» **Excerto da fonte**:
*-*-*
Esse mandamento só podia ser sobre a missão. A missão absorveu-o completamente todos os anos da sua vida. Foram anos de experiência, foram anos de experiências. Anos de sucessos maravilhosos e também de tristes fracassos. Sucessos maravilhosos como o cego da Porta Formosa (Act 3), o paralítico Eneias (Act 9, 32-35), a defunta Tabita (Act 9, 36-43), o centurião Cornélio (Act 10), os discípulos Silvano e Marcos (1Pe 5, 12-13). Mas também tristes fiascos como o do avarento Ananias e da sua mulher (Act 5) ou do mago Simão (Act 8, 9-24). Anos de experiência e anos de missão. Foi deles que nasceu o mandamento de Pedro.

O Senhor ordenara a missão, definira o conteúdo, os locais, a função, as tarefas. A Pedro só restava estabelecer a forma, a atitude. Foi a partir dos seus anos de experiência que ele definiu a forma, a atitude da missão. E, a partir dos anos de missão, São Pedro tinha apenas uma coisa a ordenar aos seus discípulos: «Estai sempre prontos a dar conta da Esperança que está em vós a todos os que vos peçam uma explicação, mas com mansidão e respeito». Da missão nascia a forma, a atitude. E ela era esta. Forma simples e directa. Estar sempre pronto, provocar uma explicação, dar conta, com mansidão e respeito. Atitude muito simples e directa, como ele próprio era. É isso que Pedro nos quer dizer. «Estai sempre prontos a dar conta aos que vos peçam uma explicação com mansidão e respeito».
*-*-*
» **Itens fornecidos**:
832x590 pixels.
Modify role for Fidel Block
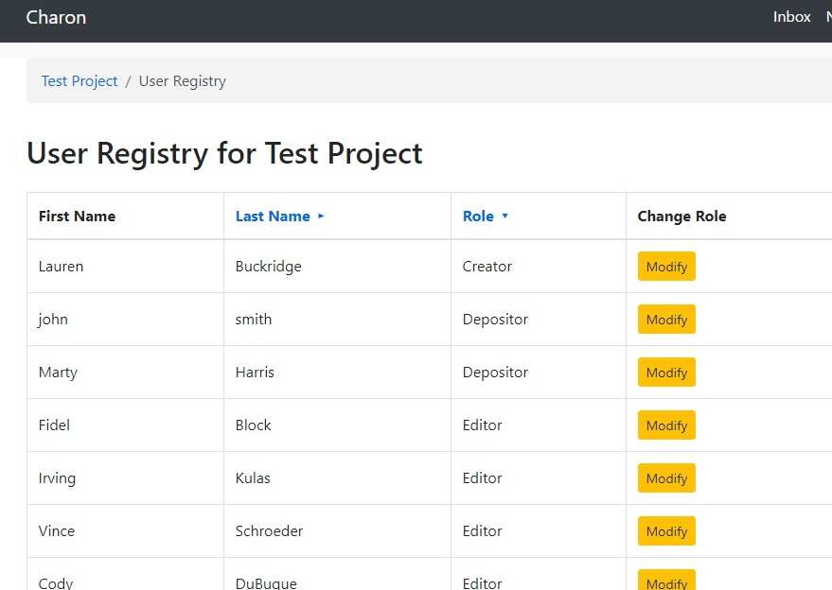666,425
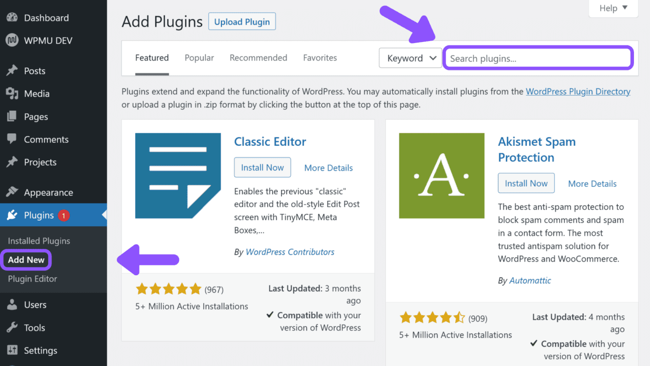This screenshot has height=366, width=650.
Task: Open the Settings sliders icon
Action: 12,350
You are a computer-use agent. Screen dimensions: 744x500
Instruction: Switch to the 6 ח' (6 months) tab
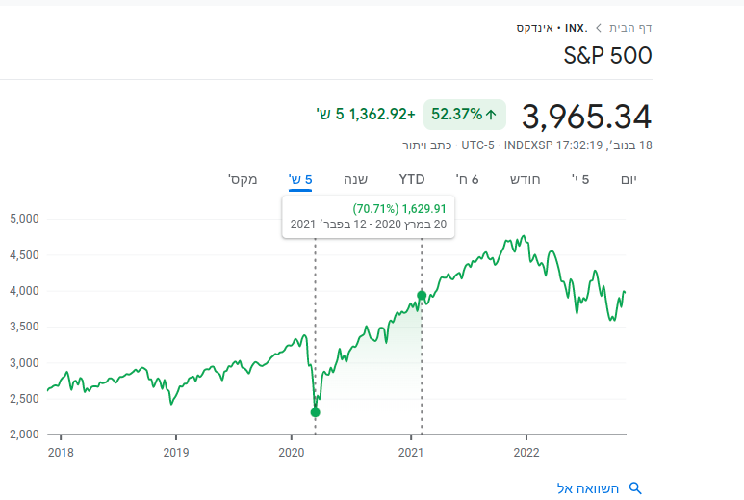tap(468, 179)
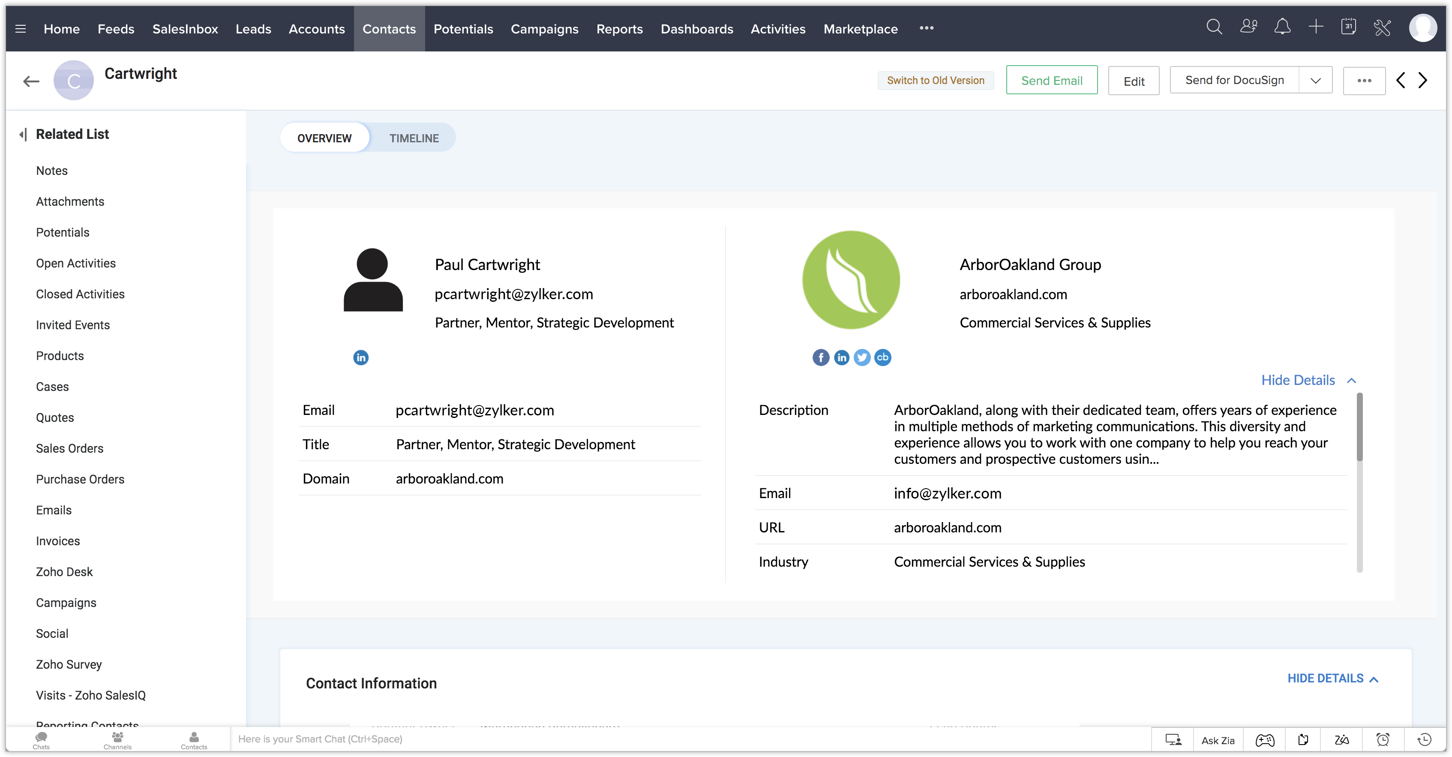Open the search magnifier in top bar
Image resolution: width=1452 pixels, height=757 pixels.
pos(1214,28)
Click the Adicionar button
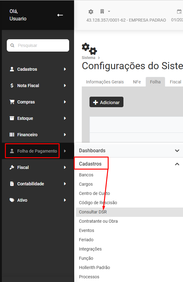 106,102
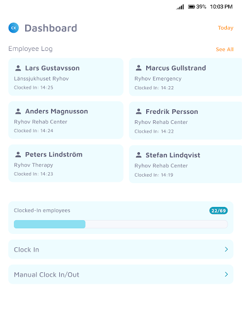The height and width of the screenshot is (322, 242).
Task: Click the Clocked-In employees progress bar
Action: click(121, 224)
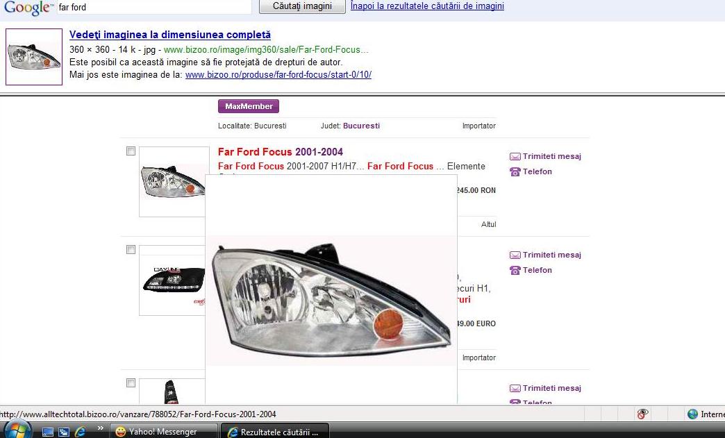Open the 'Vedeți imaginea la dimensiunea completă' link
Image resolution: width=725 pixels, height=438 pixels.
[170, 35]
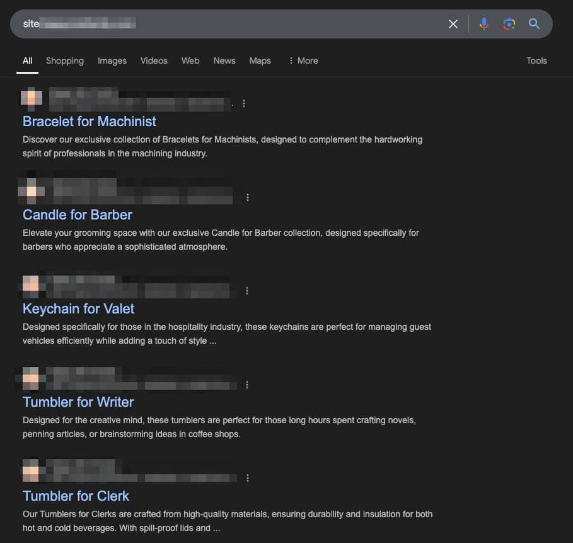The image size is (573, 543).
Task: Expand the More search filters dropdown
Action: (x=303, y=61)
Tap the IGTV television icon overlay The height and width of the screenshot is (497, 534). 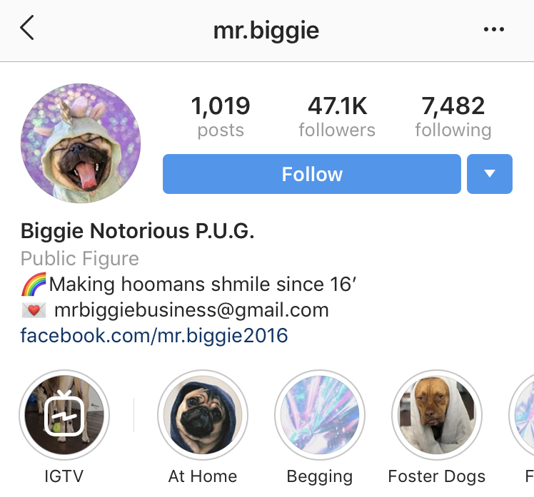point(64,414)
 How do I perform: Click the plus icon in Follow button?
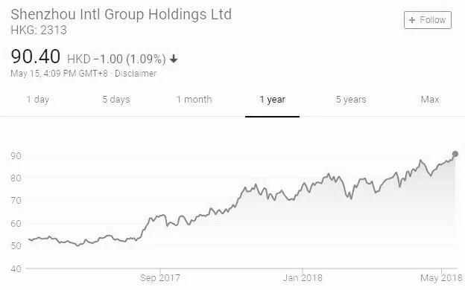click(412, 20)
*-*-*
» **Objetivo da tarefa**:
Diga se cada afirmação seguinte está de acordo com o excerto sobre a missão de Pedro. Responda sim ou não e cite, palavra por palavra, o trecho do excerto que decide.
1. O mago Simão é apresentado como um dos sucessos da missão.
2. Foi o Senhor quem definiu os locais da missão.
3. Coube a Pedro estabelecer o conteúdo da missão.

» **Resultado do exercício**:
1. Não. "Mas também tristes fiascos como o do avarento Ananias e da sua mulher (Act 5) ou do mago Simão (Act 8, 9-24)."
2. Sim. "O Senhor ordenara a missão, definira o conteúdo, os locais, a função, as tarefas."
3. Não. "A Pedro só restava estabelecer a forma, a atitude."